> [INSTRUCTIONS FOR THE TASK]: Given the records below, pull every line with the word "agent" into the answer.

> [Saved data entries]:
^^^^^^^^^^^^^^^^

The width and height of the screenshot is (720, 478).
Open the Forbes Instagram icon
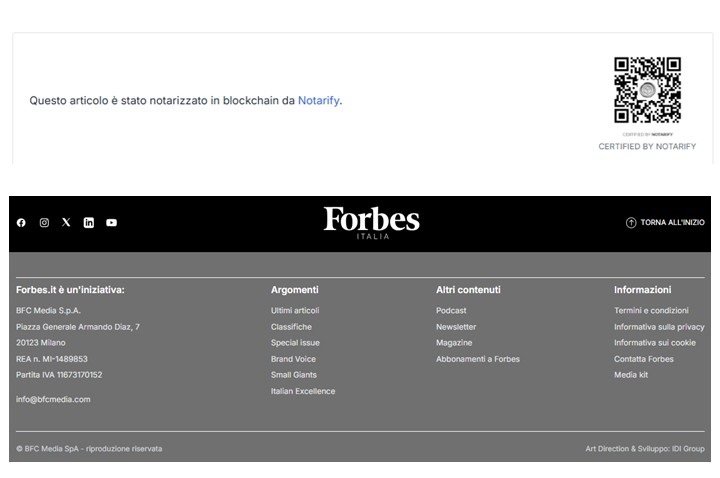[44, 223]
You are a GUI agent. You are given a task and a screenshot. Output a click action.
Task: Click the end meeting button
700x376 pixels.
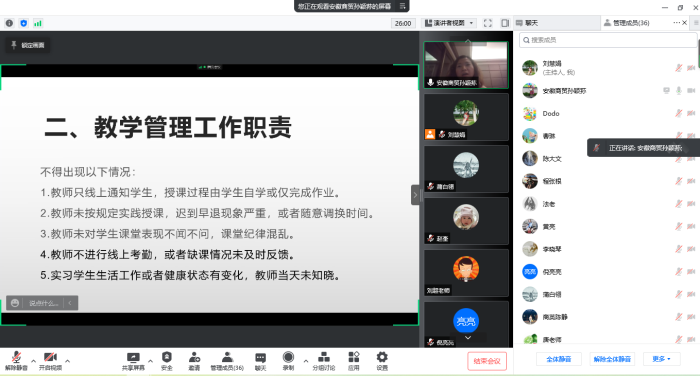point(487,361)
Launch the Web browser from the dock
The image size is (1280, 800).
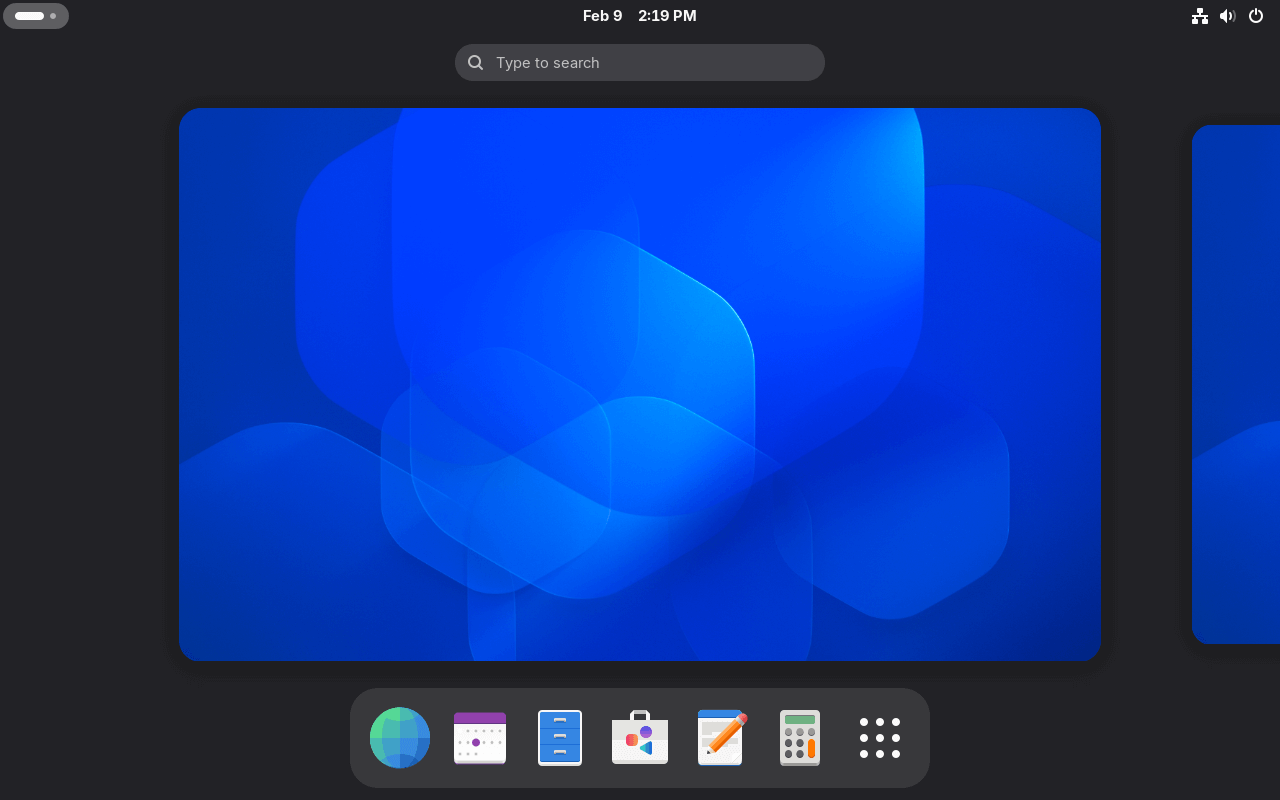(x=400, y=738)
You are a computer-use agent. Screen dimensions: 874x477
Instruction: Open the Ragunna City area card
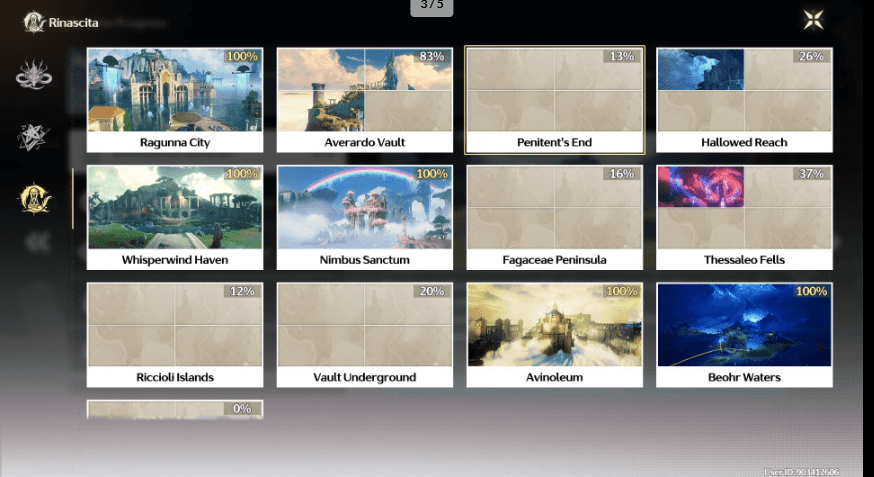tap(175, 100)
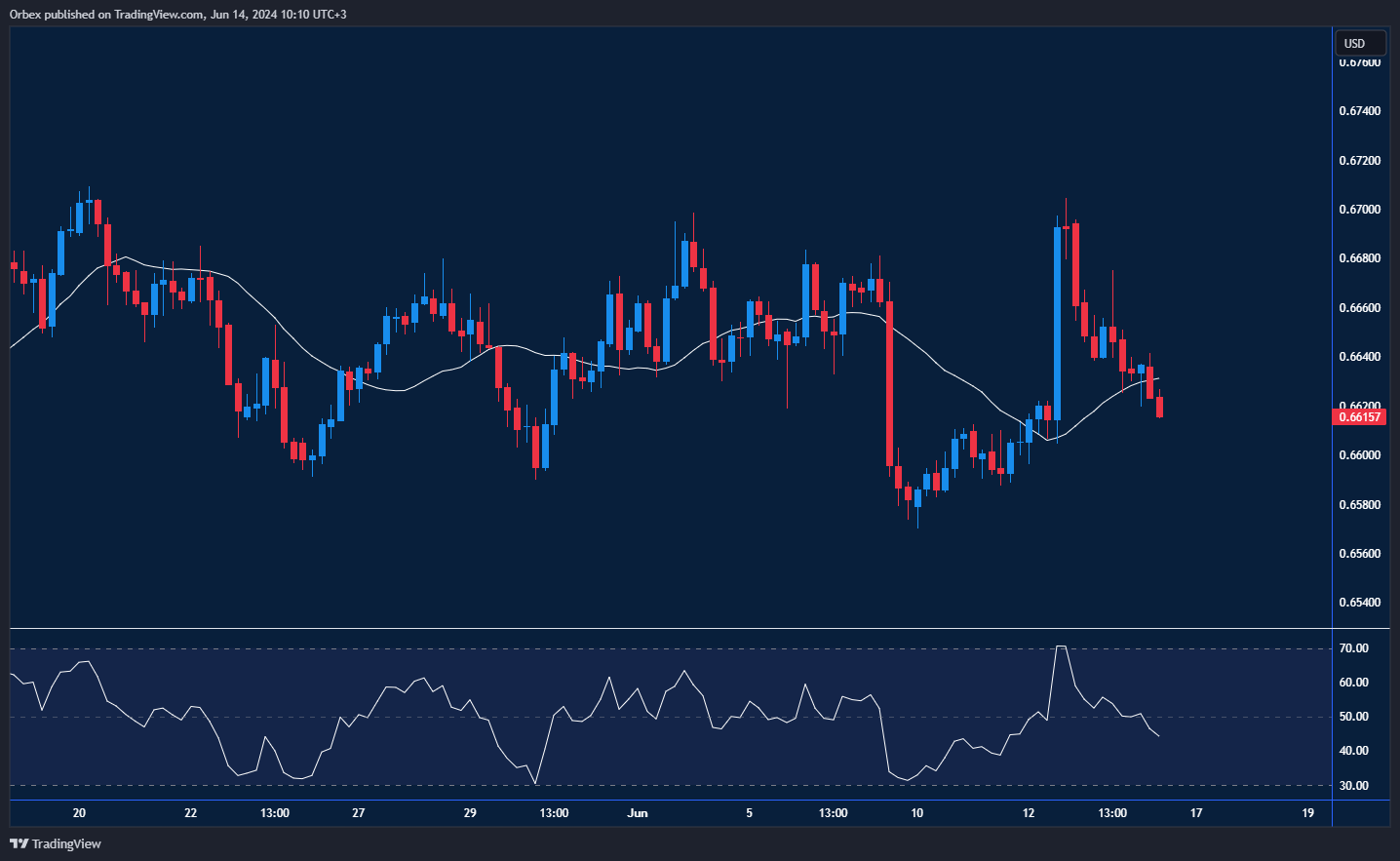Open the USD currency selector box
The width and height of the screenshot is (1400, 861).
click(1359, 43)
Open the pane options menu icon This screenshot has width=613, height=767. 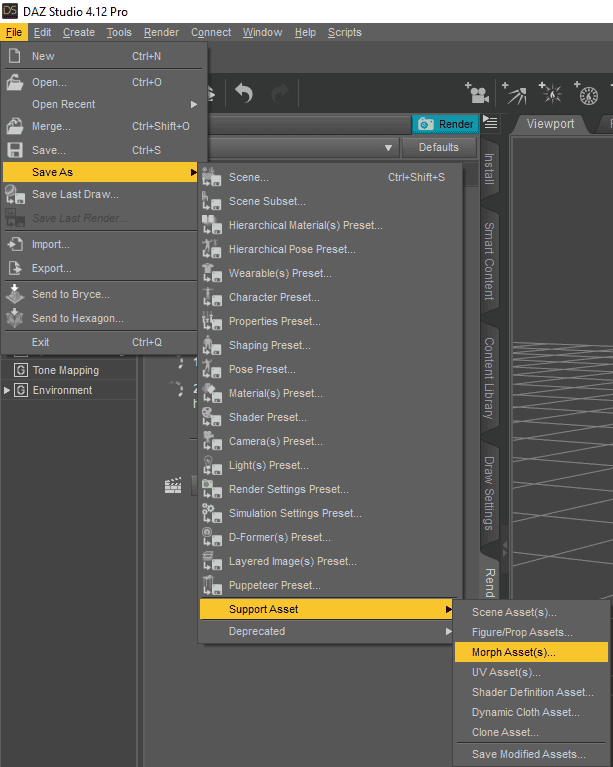click(x=490, y=123)
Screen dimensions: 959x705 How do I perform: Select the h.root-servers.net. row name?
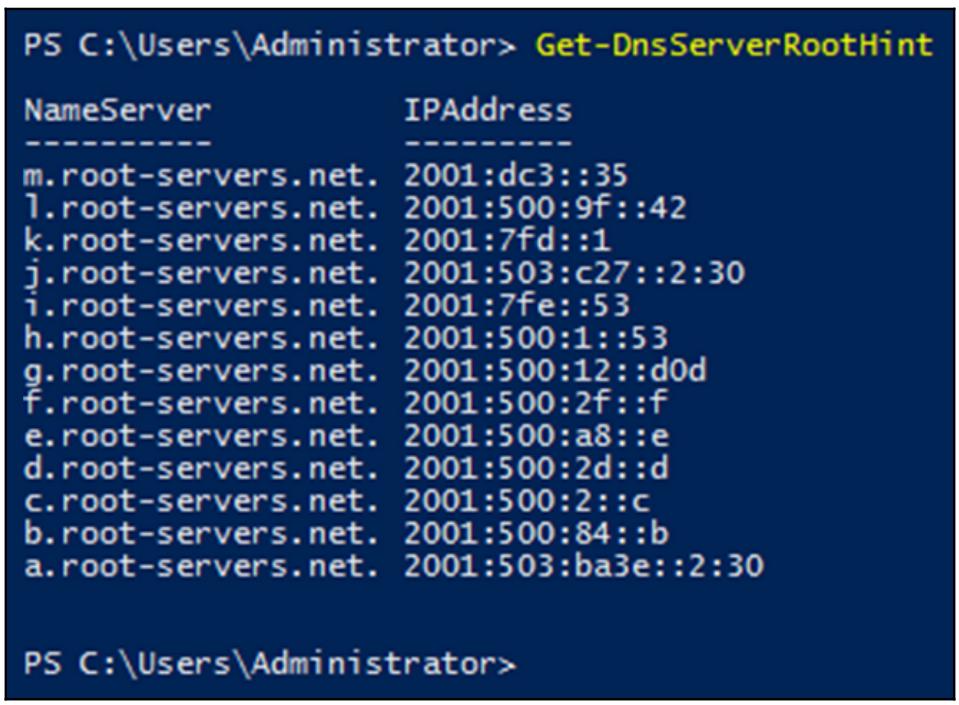pyautogui.click(x=202, y=338)

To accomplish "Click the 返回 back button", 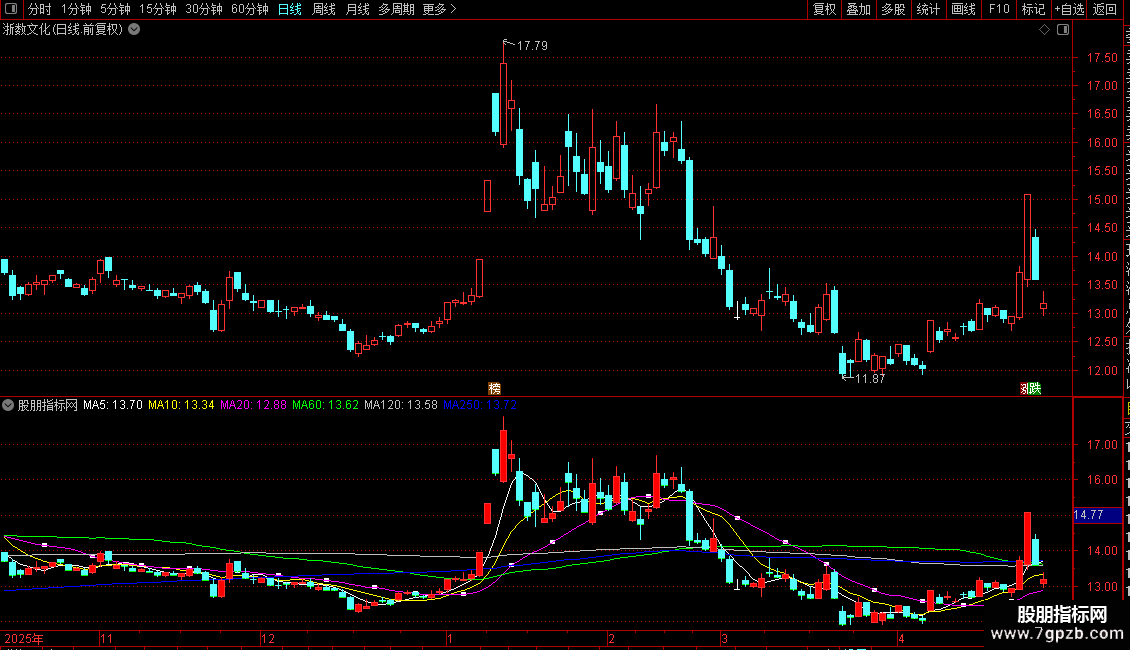I will pos(1104,9).
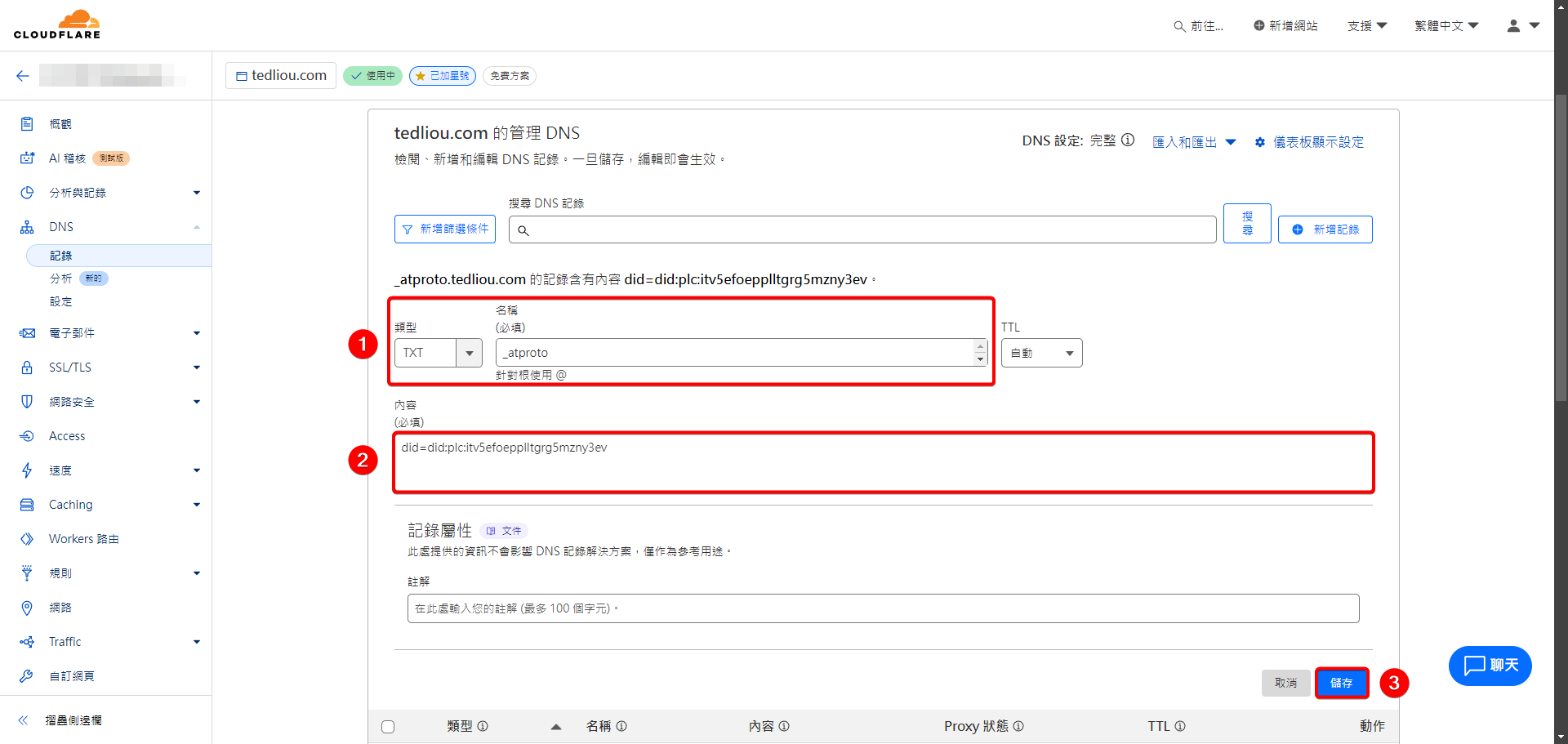
Task: Click the 取消 button
Action: 1285,683
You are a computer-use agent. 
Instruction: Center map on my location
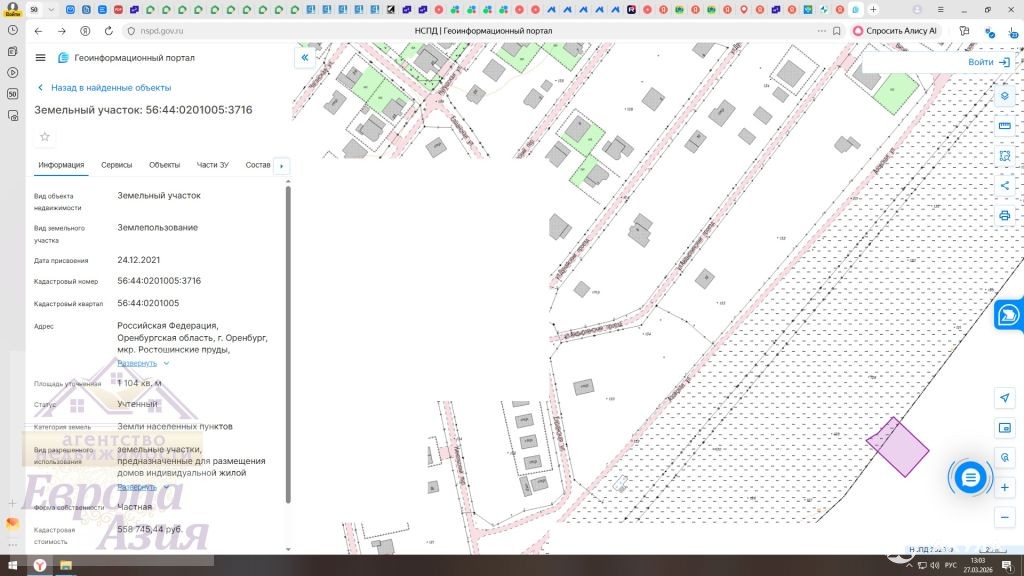(x=1005, y=398)
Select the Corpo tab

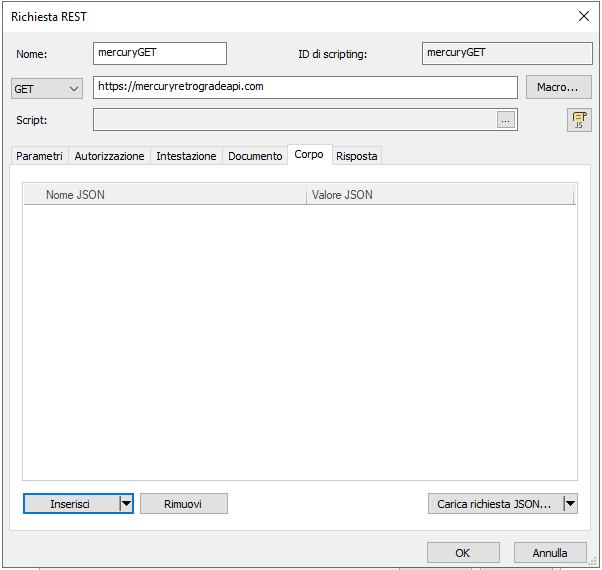(x=309, y=156)
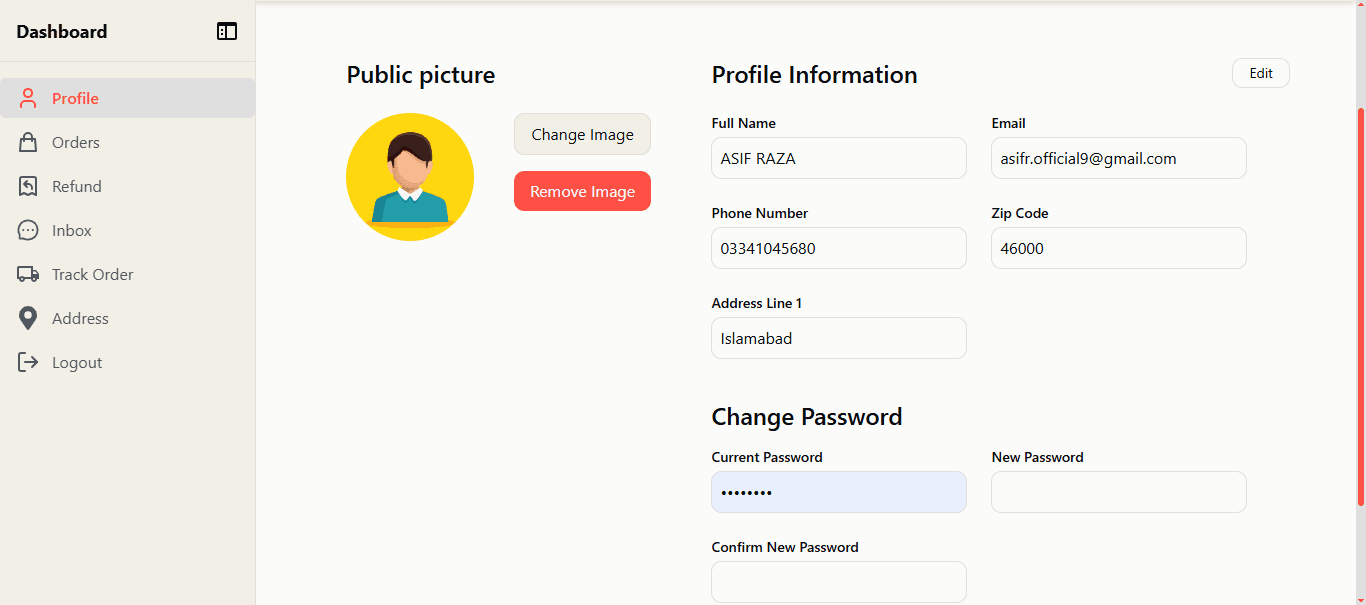Select the Email address field

pos(1118,158)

^^^^^^^^^^^^^^^^

> [SOLUTION TO THIS PROBLEM]:
You are a GUI agent. You are given a task and a screenshot. Output a click action.
You are a computer-use agent. Screen dimensions: 874x477
You are a computer-use agent. 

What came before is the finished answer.